• **INSTRUCTIONS FOR THE TASK**: Copy out the records word for word, starting at the line containing "Select the 图片 tab" and ending at the line containing "Action: click(x=520, y=201)", with both of those lines included.

• **INFORMATION SHOWN**:

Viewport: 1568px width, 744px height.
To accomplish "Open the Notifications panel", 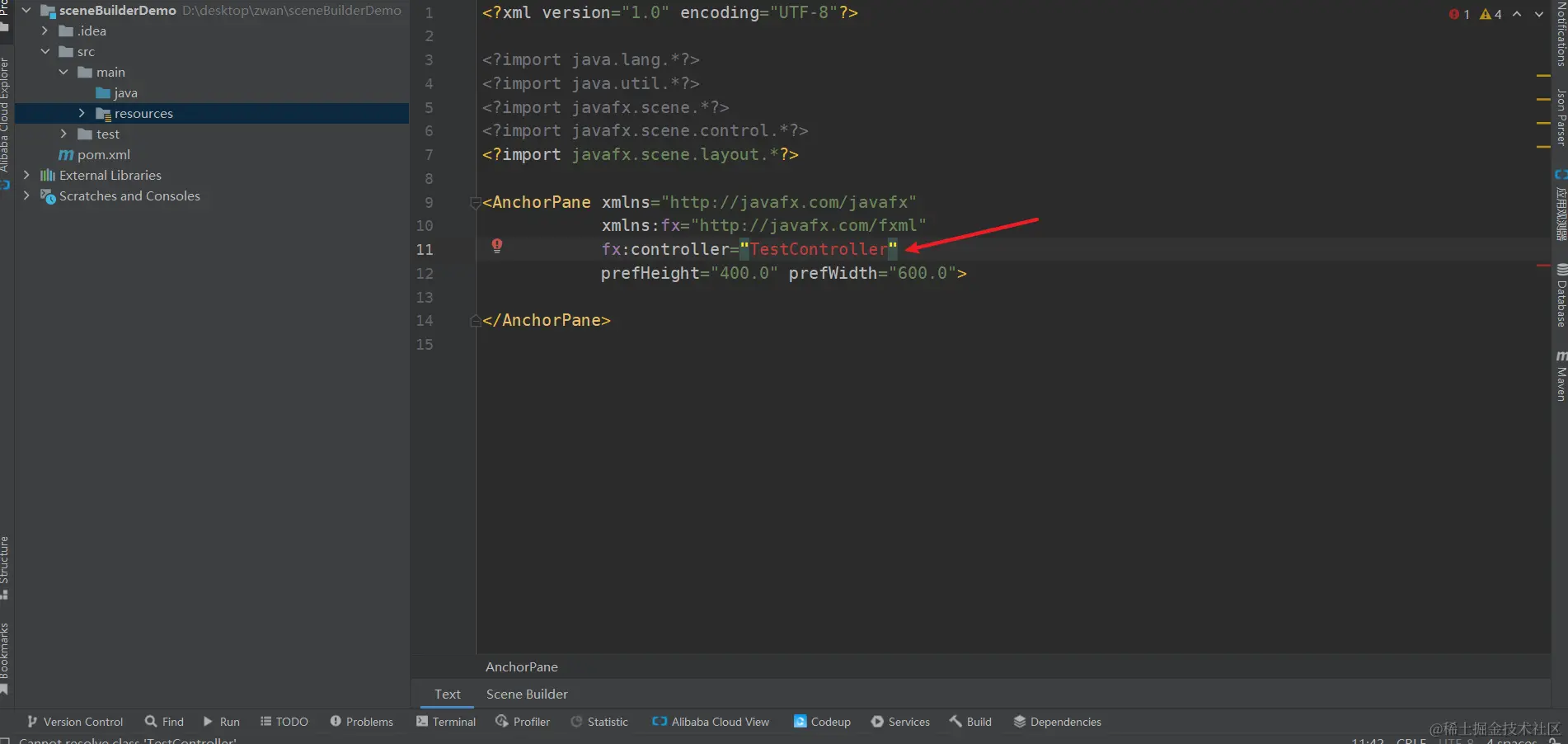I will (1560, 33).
--
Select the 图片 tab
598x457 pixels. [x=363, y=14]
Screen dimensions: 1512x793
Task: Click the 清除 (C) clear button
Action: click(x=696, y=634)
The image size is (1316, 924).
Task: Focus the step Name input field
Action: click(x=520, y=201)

• **ANSWER TO THIS PROBLEM**:
Select the 图片 tab
598x457 pixels. [x=363, y=14]
Screen dimensions: 1512x793
Task: Click the 清除 (C) clear button
Action: click(x=696, y=634)
The image size is (1316, 924).
Task: Focus the step Name input field
Action: click(x=520, y=201)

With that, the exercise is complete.